> **Document text**
Then define “P(f) forall x . f x is not infinite”, and proceed to prove P(fix listrec) by fixed point induction). The base case P(bottom) succeeds, since bottom is not infinite, and if we assume P(i), we have no problem proving P(listrec i). Hence P(fix listrec), and since fix listrec is essentially a linear identity function on lists, we have “proved” that all lists are finite (but possibly partial).

The error is of course that P is not admissible/omega-inductive/chain-complete or what your litterature calls it. Indeed, for the sequence

bottom < 0:bottom < 0:1:bottom < …

P holds for all elements but P does not hold for its limit [0..].

Cheers,

danr

Dan: Thanks for the example! That paradox is a fairly classical one that seems to show up in discussions of concurrency logics a lot.

> **Given records**

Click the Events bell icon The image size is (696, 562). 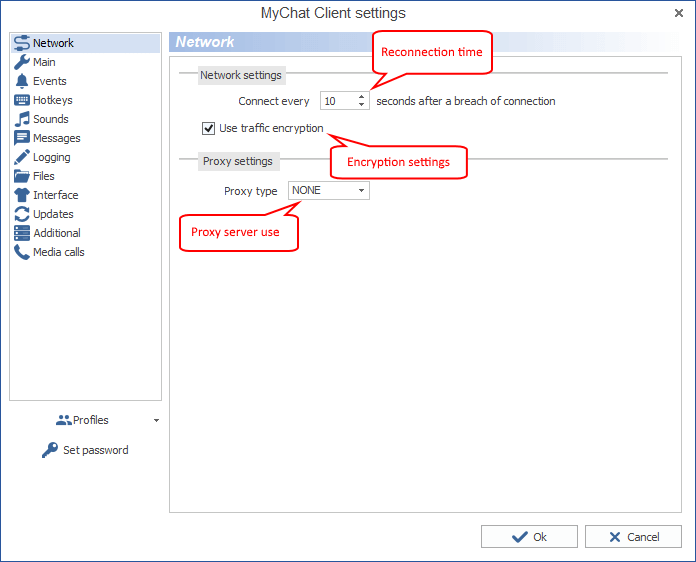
* * *
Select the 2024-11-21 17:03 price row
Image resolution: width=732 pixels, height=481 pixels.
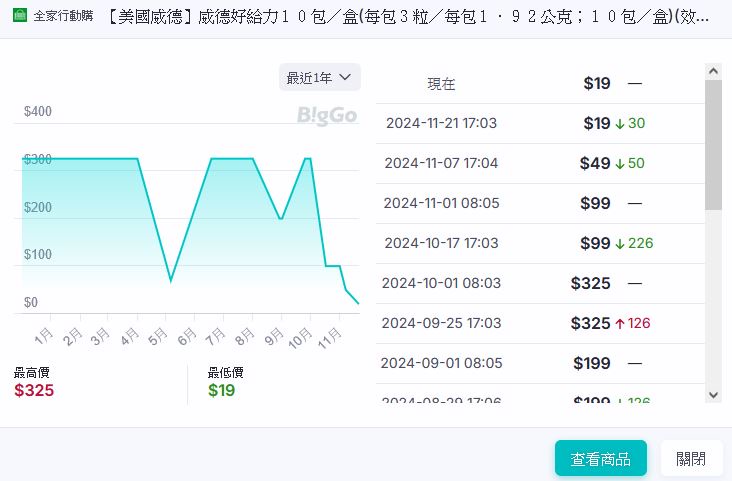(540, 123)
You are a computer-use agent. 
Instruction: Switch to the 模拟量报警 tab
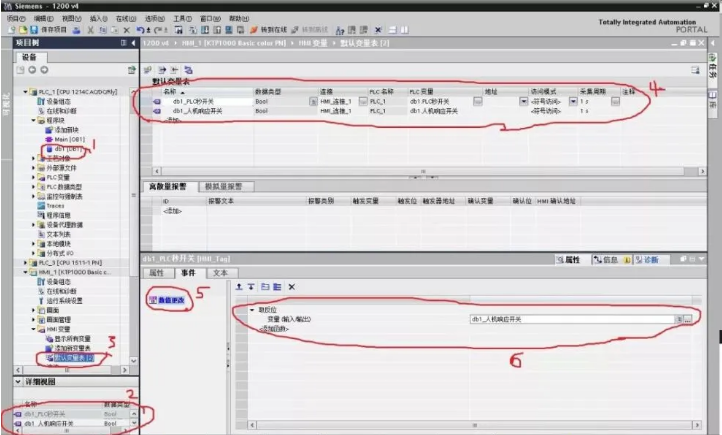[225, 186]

> **Aim**
Can you quote the fixed-point induction excerpt above in full, word for word?

> **Correct output**
Then define “P(f) forall x . f x is not infinite”, and proceed to prove P(fix listrec) by fixed point induction). The base case P(bottom) succeeds, since bottom is not infinite, and if we assume P(i), we have no problem proving P(listrec i). Hence P(fix listrec), and since fix listrec is essentially a linear identity function on lists, we have “proved” that all lists are finite (but possibly partial).

The error is of course that P is not admissible/omega-inductive/chain-complete or what your litterature calls it. Indeed, for the sequence

bottom < 0:bottom < 0:1:bottom < …

P holds for all elements but P does not hold for its limit [0..].

Cheers,

danr

Dan: Thanks for the example! That paradox is a fairly classical one that seems to show up in discussions of concurrency logics a lot.